5 Chic Office Layouts For All Types Of Professions

As an Interior Designer, I have created various workspaces for different needs. The space you work in depends on your profession, , your company culture and how you collaborate with your colleagues, if you have. It’s also important for every workspace to be designed for comfort, productivity and creativity.

So below are some of the most common types of workspaces you might want to consider when thinking of a very modern or contemporary office for yourself. Let us take a look at them.


Collaborative spaces usually include either meeting rooms, co-working spaces, conference halls or small huddle rooms. It all depends on the size of the team and their role in the office. Ideal for startups and even Tech companies or teams that hold a lot of internal discussions. Any of these layouts would fit, depending on the size of your team.


Small Rooms/Cubicles: 

These is ideal for you who finds it extremely hard to work in crowded, noisy, collaborative spaces, prefers to be in isolation and work in peace. This can also be a good option for a small home office space if you work alone, Freelancer, etc.


Executive Office:

For that individual who’s higher on the ladder or just desires a sufficiently accommodating space. These people have their own reasons and roles to play in the company – high-end clients, board members and investors to entertain – therefore, the executive space has to be  upscale with enough space. The ambiance is elegant, high-end yet understated with privacy at the same time. Some even go to the extent of requesting an extra lounging or meeting area within this space. Also a good idea for a work from home boss or senior management or even a study room.


Open Plan: 

As the name indicates, the open office plan does not have walls or separators. 

 Your desks, shelves and cabinets often serve as separators between you and your colleagues. This is useful for teams and employees who share similar roles or are working towards a similar project.
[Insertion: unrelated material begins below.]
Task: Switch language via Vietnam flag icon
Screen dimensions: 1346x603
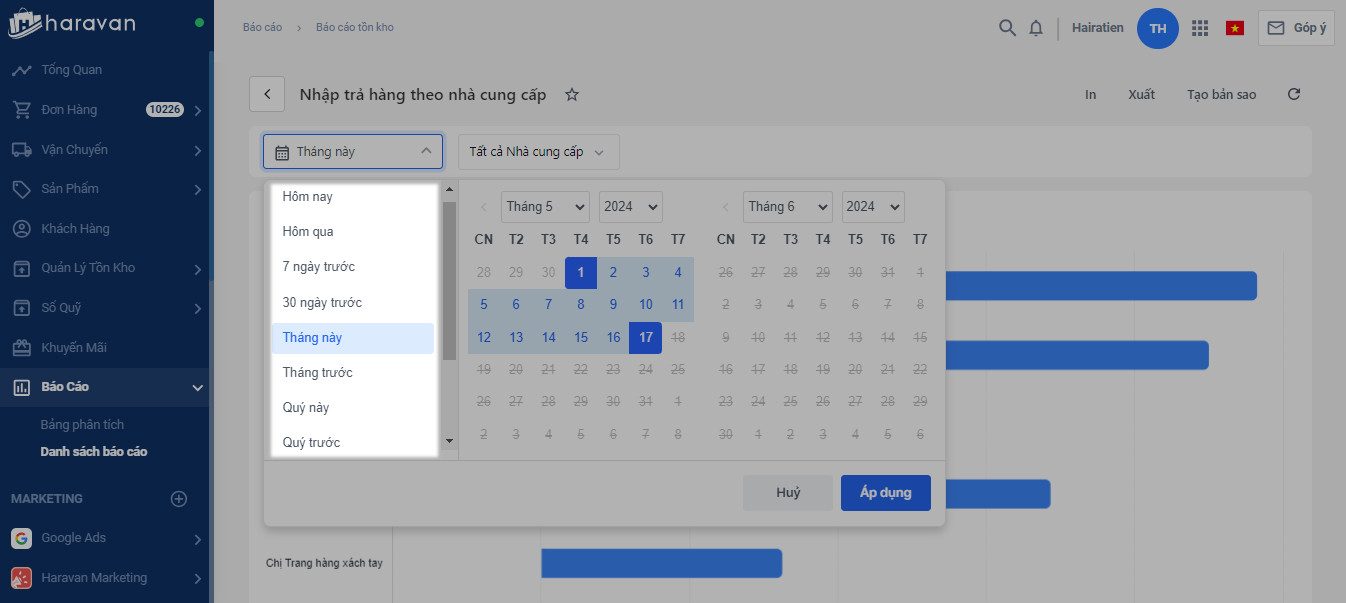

It reduces cost and saves space.



People who do confidential work or who have frequent one-on-one meetings with clients like entrepreneurs, legal practitioners, healthcare professionals or if you simply prefer to work in isolation. 


So obviously, most of these layouts are similarly good if you are a work from home professional whose primary workspace is what you have in your home. But before taking that path, pause and ponder over whether your profession demands frequent one on one visits and meetings with clients. Is your home ready enough to receive guests or clients every now and then? If you ardently care about privacy in your home, then perhaps a home office idea may not be your thing. Unless your line of work does not frequently entertain clients or guest meetings. But as a startup entrepreneur with very limited funding, you might also want to consider this option whiles frequently making adjustments.